[[ Information supplied, beginning ]]

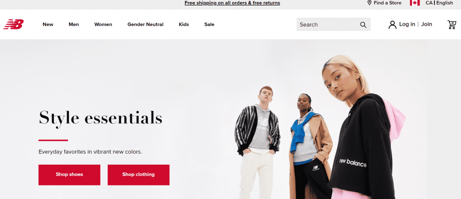Open the Sale menu
Screen dimensions: 461x199
tap(209, 24)
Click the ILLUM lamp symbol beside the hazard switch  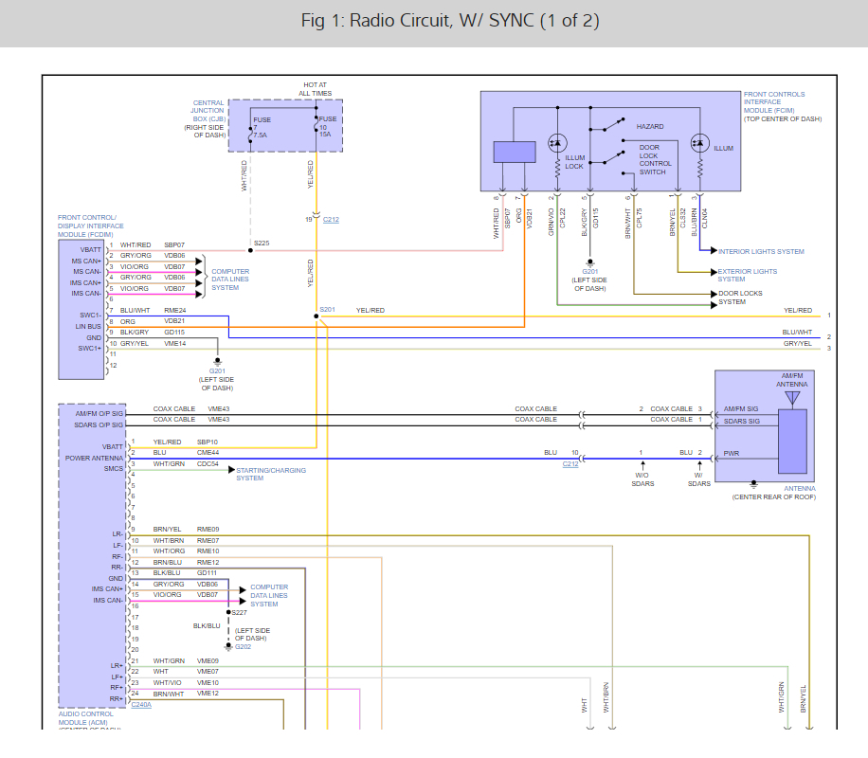click(x=700, y=142)
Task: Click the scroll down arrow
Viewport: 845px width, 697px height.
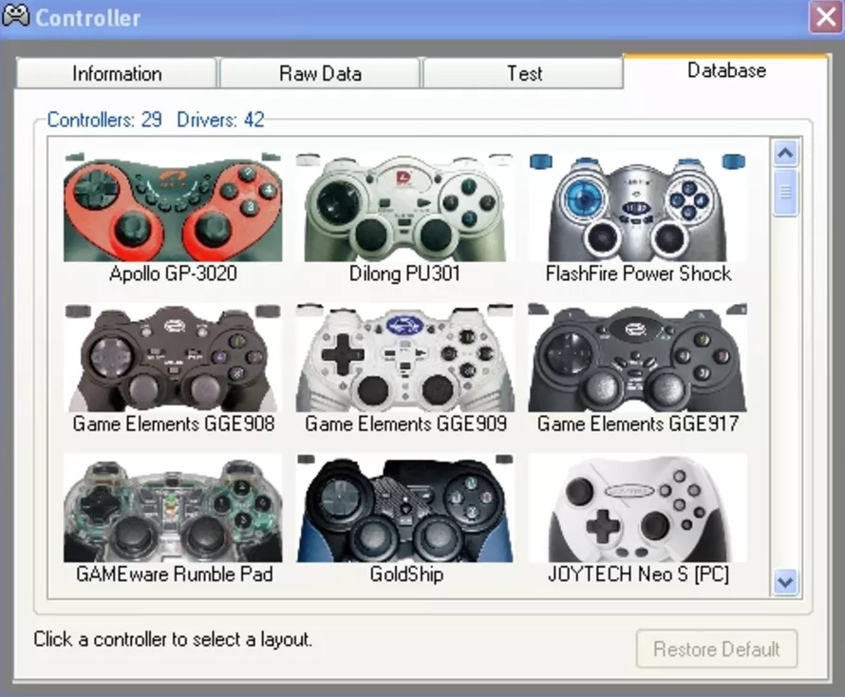Action: 785,583
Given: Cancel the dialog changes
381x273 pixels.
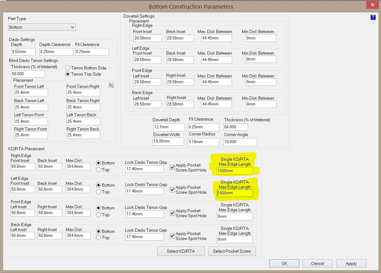Looking at the screenshot, I should [317, 263].
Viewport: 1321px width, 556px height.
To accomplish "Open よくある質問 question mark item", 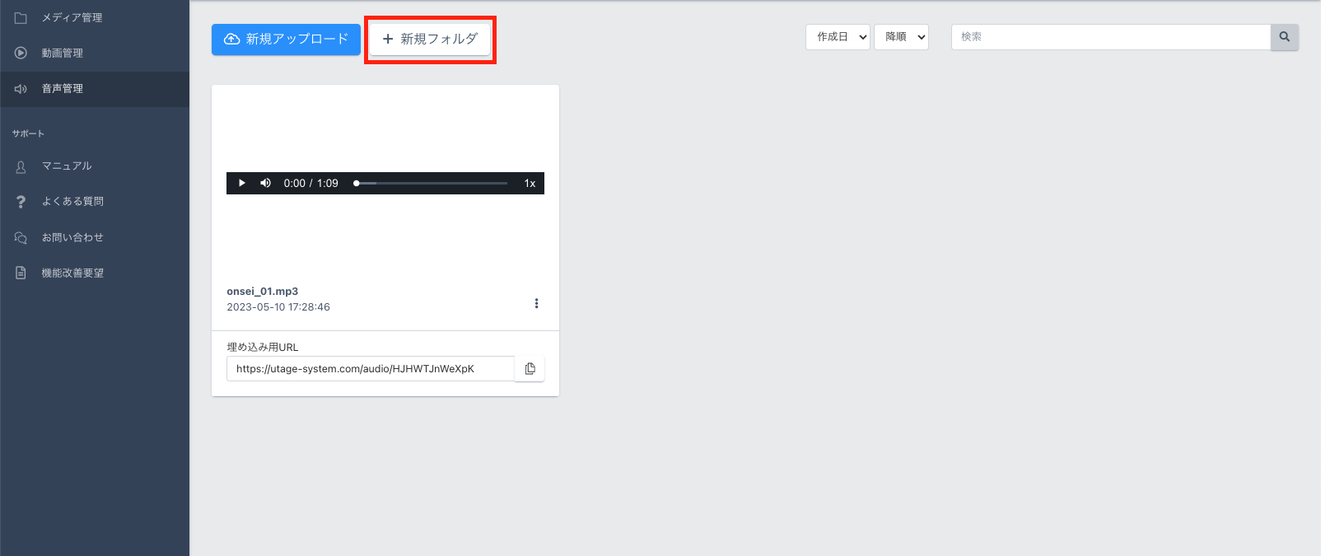I will click(21, 202).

[[ Information supplied, end ]]

§ **Problem description**
Pictures excluded, reproduce only the part above that opens with the line holding "Task: Click the scroll down arrow" and closes with the line holding "Viewport: 1321px width, 556px height.", exactly as written.

§ **Result for this task**
Task: Click the scroll down arrow
Viewport: 845px width, 697px height.
Action: 785,583
Given: Cancel the dialog changes
381x273 pixels.
Looking at the screenshot, I should [317, 263].
Viewport: 1321px width, 556px height.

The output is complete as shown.